Work required
Needed from the data below: all lines that contain the word "computer".

Supplied information
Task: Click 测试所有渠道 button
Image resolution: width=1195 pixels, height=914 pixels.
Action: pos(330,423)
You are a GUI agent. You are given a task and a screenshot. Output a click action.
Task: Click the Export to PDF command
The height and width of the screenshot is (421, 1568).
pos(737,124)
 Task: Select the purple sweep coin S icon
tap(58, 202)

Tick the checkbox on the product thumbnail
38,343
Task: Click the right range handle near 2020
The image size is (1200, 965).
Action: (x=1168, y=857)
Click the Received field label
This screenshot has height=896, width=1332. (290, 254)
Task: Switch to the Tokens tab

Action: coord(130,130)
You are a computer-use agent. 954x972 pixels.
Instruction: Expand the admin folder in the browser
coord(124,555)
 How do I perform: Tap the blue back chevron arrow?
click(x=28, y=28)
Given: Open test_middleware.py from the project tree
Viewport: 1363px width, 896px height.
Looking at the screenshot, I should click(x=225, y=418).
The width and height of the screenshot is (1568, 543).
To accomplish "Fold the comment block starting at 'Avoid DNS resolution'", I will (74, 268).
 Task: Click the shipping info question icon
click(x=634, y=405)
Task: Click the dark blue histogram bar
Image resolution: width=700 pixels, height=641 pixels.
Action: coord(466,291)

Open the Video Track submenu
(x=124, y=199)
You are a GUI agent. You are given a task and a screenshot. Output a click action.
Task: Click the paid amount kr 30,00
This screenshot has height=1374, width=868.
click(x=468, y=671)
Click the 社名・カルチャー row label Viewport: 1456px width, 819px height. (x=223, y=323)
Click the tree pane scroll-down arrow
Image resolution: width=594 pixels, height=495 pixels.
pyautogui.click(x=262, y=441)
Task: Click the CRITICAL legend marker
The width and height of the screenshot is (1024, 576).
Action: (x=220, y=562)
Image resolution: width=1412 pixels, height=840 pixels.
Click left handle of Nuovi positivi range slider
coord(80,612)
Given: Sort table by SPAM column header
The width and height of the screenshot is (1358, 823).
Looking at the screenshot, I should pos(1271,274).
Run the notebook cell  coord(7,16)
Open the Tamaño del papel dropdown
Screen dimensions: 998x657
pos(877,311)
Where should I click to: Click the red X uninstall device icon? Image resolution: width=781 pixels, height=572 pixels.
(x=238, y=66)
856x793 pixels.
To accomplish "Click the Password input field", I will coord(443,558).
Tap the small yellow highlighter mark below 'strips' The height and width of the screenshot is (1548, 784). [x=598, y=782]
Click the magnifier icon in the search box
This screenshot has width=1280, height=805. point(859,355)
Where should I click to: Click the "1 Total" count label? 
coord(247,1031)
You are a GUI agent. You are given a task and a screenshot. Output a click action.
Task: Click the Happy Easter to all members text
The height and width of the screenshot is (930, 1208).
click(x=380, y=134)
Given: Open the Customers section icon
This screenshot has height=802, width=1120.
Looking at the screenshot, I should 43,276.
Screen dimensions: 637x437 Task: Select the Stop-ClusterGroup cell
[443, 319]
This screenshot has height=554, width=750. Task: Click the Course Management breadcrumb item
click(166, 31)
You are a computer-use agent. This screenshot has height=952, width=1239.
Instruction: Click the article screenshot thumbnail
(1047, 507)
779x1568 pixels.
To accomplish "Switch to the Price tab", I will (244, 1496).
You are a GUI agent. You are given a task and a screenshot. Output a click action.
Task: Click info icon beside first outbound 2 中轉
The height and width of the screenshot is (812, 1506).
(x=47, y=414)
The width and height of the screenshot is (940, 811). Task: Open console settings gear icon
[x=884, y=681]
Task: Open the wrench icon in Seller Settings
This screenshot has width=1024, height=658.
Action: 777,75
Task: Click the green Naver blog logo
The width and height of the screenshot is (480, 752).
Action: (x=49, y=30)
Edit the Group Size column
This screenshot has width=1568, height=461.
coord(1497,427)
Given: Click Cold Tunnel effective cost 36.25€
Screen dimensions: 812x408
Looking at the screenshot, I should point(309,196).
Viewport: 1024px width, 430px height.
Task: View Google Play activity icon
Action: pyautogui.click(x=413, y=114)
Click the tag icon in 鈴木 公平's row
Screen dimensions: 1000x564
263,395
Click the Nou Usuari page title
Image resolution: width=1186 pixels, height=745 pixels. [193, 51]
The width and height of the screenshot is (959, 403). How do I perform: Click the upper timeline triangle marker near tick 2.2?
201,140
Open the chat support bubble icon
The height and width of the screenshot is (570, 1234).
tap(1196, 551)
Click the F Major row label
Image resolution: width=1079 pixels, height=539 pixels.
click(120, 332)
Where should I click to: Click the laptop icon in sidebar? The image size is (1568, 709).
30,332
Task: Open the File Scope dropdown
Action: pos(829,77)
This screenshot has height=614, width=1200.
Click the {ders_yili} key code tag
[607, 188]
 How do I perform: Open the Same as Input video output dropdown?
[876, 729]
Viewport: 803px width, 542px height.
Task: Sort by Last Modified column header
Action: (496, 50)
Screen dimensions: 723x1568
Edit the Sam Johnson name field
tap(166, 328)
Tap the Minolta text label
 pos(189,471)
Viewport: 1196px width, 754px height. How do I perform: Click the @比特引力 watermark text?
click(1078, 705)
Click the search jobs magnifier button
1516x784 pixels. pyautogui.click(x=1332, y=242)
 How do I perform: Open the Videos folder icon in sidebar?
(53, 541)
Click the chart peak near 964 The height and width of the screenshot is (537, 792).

Written response
You are a computer-use agent. 954x972 pixels.
You are a computer-use agent. This screenshot has height=952, width=1239.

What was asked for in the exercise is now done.